For playwright/actor Wendy Froberg, age is just not a number, especially not for women. The more a woman ages, Froberg argues, the more she becomes flawed in the eyes of society. Seldom are women allowed to grow old without their self-worth being diminished in the process.
Presented by Archetype Productions, Froberg’s one-woman show A Woman of a Certain Age chronicles the lives of six mature women as they deal with their families, marriages, and careers.
The play’s central character is Gwen Randall, a mother of two who is caught shoplifting at the local mall. The criminal act has seemingly come out of nowhere considering Gwen is an upstanding member of the community with a good career. All eventually comes to light as we learn more about Gwen’s hidden troubles at home and with her widowed mother who has dementia.
Around Gwen there are other women, too, trying to cope with aging, specifically the loss of status.

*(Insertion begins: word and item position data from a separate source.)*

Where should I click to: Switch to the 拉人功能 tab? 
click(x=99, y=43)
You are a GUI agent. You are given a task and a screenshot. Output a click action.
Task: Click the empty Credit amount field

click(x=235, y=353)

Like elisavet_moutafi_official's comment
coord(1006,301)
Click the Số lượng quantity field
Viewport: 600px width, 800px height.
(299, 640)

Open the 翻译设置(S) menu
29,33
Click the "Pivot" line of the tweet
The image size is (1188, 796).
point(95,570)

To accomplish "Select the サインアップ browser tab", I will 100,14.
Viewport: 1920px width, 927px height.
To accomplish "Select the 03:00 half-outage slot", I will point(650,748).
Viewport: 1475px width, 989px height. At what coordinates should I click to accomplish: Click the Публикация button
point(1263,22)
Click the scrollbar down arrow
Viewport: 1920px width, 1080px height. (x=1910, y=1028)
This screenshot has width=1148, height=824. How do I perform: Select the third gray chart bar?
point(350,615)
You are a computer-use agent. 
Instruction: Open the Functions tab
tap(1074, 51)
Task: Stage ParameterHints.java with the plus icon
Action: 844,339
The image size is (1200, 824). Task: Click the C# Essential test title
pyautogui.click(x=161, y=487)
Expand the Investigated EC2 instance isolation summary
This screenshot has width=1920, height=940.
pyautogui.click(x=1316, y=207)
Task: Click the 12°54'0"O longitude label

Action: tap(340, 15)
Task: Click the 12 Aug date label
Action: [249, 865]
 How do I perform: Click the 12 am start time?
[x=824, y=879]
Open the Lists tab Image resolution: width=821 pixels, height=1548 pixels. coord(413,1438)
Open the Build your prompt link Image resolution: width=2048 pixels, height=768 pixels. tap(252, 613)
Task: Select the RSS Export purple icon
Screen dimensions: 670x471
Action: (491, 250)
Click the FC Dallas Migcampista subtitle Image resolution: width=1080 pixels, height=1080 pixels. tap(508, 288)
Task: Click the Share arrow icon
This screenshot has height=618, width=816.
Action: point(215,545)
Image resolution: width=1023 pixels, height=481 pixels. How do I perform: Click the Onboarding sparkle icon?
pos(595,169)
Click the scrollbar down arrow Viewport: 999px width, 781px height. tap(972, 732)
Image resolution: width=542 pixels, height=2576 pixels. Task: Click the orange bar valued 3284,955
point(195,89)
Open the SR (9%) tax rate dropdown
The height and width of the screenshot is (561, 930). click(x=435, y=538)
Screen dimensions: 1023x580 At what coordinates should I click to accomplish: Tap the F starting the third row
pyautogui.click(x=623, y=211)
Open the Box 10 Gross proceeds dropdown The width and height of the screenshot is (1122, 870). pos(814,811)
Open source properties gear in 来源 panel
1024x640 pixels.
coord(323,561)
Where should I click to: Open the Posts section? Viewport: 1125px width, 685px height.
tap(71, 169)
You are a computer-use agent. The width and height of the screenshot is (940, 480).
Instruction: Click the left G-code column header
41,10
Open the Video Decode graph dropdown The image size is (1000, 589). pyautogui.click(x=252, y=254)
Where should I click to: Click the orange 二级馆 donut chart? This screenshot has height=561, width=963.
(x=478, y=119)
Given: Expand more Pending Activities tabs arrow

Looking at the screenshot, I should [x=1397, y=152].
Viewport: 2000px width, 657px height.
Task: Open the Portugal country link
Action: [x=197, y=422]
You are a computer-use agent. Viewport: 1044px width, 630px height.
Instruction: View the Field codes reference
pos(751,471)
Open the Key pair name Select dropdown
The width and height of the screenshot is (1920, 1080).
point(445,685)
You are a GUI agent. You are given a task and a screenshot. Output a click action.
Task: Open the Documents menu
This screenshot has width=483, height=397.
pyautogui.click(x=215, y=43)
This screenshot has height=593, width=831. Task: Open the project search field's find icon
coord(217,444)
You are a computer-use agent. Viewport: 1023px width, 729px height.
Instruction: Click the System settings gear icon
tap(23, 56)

Gwen’s mother, who lives in a nursing home, feels a loss of self now that her children are grown up with lives of their own, and her husband has passed on. No longer a mother, no longer a wife, what defines Gwen’s mother in her old age?
Froberg proposes that older women are defined by their appearance. Like Gwen’s mother, once women reach a certain age, they are largely ignored, that is unless they have aged well. But what does that mean, to age well? Here, Froberg defines aging well as not just being (normatively) capable both physically and mentally, but also being free of any signs that mark old age. Although, as she points out, women and men are not held to the same standards. Men grow old without worry, while women are pressured to be wrinkle-free.
Froberg’s commentary is derailed drastically by the analogy Gwen’s European Esthetician draws between North America’s “War on the Face” and World War II. The second World War, the Esthetician believes, instilled (all?) Europeans with socially progressive attitudes towards aging and beauty. Having never experienced any such trauma, North Americans are, therefore, incapable of recognizing inner beauty. (REAL blemishes are caused by artillery explosions). The whole scene is perplexing, and Froberg’s poor attempt at a “European” accent does little to help.
What else might confuse audiences are Froberg’s messy character transitions. Froberg is not up to task on presenting six, distinct characters. In fact, she may simply be working with more characters than necessary. Some of the other character storylines, like Gwen’s sister who has a son with special needs, wander aimlessly until the end where Froberg rushes to close them with a nice feel-good ribbon. The result is a play that know what it wants to say, but then tries to fit in as much else as it can, making for a very obvious one-hour run time.
Overall, Froberg’s A Woman of a Certain Age speaks hard truths about women, aging, and beauty, but not without some major bumps along the way.
Presented by Archetype Productions, Wendy Froberg’s A Woman of a Certain Age runs July 31 – August 8th as part of the 2015 Calgary Fringe Festival.